▸ **Task requirements**: Print out the entries below with no edits.

====================

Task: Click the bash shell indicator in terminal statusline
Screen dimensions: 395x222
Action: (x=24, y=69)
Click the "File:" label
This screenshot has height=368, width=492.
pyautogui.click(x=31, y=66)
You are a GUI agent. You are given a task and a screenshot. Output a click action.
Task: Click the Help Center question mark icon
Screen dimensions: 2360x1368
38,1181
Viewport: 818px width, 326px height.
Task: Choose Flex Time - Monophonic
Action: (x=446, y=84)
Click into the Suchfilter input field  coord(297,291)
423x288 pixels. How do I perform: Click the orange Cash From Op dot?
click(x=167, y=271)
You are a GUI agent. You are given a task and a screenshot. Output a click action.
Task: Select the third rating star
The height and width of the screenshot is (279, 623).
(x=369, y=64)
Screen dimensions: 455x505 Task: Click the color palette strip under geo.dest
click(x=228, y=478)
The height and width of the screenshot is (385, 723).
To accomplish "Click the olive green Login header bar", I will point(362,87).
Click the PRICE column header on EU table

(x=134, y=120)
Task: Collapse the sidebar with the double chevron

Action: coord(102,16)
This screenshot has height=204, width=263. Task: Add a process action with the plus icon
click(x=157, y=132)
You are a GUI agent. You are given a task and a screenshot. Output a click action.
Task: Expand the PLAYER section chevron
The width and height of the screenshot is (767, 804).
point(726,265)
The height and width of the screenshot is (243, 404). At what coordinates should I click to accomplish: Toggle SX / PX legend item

====================

▸ **Response area**:
Task: Click the bash shell indicator in terminal statusline
Screen dimensions: 395x222
Action: (x=24, y=69)
Click the "File:" label
This screenshot has height=368, width=492.
pyautogui.click(x=31, y=66)
You are a GUI agent. You are given a task and a screenshot. Output a click action.
Task: Click the Help Center question mark icon
Screen dimensions: 2360x1368
38,1181
Viewport: 818px width, 326px height.
Task: Choose Flex Time - Monophonic
Action: (x=446, y=84)
Click into the Suchfilter input field  coord(297,291)
423x288 pixels. How do I perform: Click the orange Cash From Op dot?
click(x=167, y=271)
You are a GUI agent. You are given a task and a screenshot. Output a click action.
Task: Select the third rating star
The height and width of the screenshot is (279, 623).
(x=369, y=64)
Screen dimensions: 455x505 Task: Click the color palette strip under geo.dest
click(x=228, y=478)
The height and width of the screenshot is (385, 723).
To accomplish "Click the olive green Login header bar", I will point(362,87).
Click the PRICE column header on EU table

(x=134, y=120)
Task: Collapse the sidebar with the double chevron

Action: coord(102,16)
This screenshot has height=204, width=263. Task: Add a process action with the plus icon
click(x=157, y=132)
You are a GUI agent. You are given a task and a screenshot. Output a click action.
Task: Expand the PLAYER section chevron
The width and height of the screenshot is (767, 804).
point(726,265)
The height and width of the screenshot is (243, 404). At what coordinates should I click to accomplish: Toggle SX / PX legend item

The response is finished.